Extension Asks Texans To Save 40 Gallons Of Water Daily

The challenge is aimed at conserving state's water use while also saving participants significant money on water too.

Published on: Feb 26, 2013

The Texas A&M AgriLife Extension Service is strengthening its challenge to Texans to save millions of gallons of water annually as well as keep more money in their pockets by saving on their monthly water bills.

The "40-Gallon Challenge" is a program that calls on residents and businesses to reduce their average water use by 40 gallons per day, according to Dr. Diane Boellstorff, AgriLife Extension water resources specialist in College Station.

Boellstorff became involved in the voluntary national program in 2011, serving as the Texas representative.

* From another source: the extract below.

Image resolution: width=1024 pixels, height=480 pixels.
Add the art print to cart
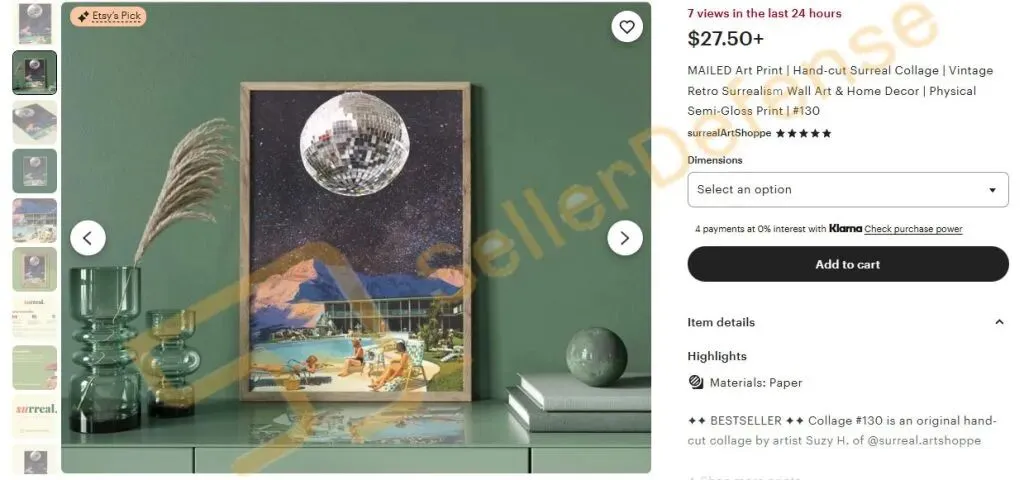tap(848, 264)
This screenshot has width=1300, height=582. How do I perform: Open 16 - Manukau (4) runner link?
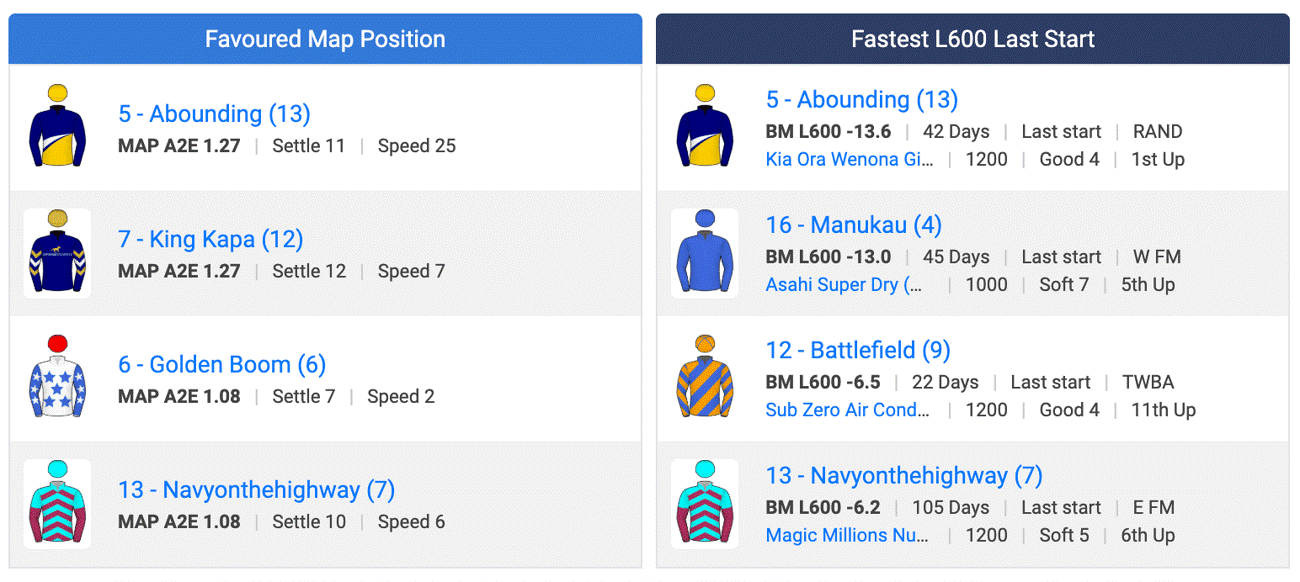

After just one year, she and AgriLife Extension economist Dean McCorkle in College Station completed an economic impact study in November, which showed that Texas participants, based on average municipal rates, were collectively saving an estimated $299,000 a year, in addition to the water savings.

SAVE WATER. Texas A&M AgriLife Extension Service is stepping up its "40-Gallon Challenge" that calls on Texans to save 40 gallons of water per day.
SAVE WATER. Texas A&M AgriLife Extension Service is stepping up its "40-Gallon Challenge" that calls on Texans to save 40 gallons of water per day.

"At the time that we did the impact statement, we were able to count 80 programs from 89 counties, and participation continues to increase," she says. "For example, the impact statement mentions 1,050 participating households saving 71 million gallons of water annually, but today's numbers are 1,152 participating households saving 80 million gallons annually."

That change has come in only three months. Boellstorff says many AgriLife Extension agents are beginning to deliver the program in their local counties. She also is making presentations to spread the program across the state.

This water resource conservation tool is one of many programs initiated and supported through the Southern Region Water Resource Project, funded through the USDA National Institute for Food and Agriculture. Dr. Mark McFarland, AgriLife Extension state soil fertility specialist in College Station is the project director.

The 40-Gallon Challenge allows Texas to compete against other Americans who also are taking the challenge in their states.

At the program's website, www.40gallonchallenge.org Texans can pledge to adopt water-saving practices and see how many gallons of water they can expect to save.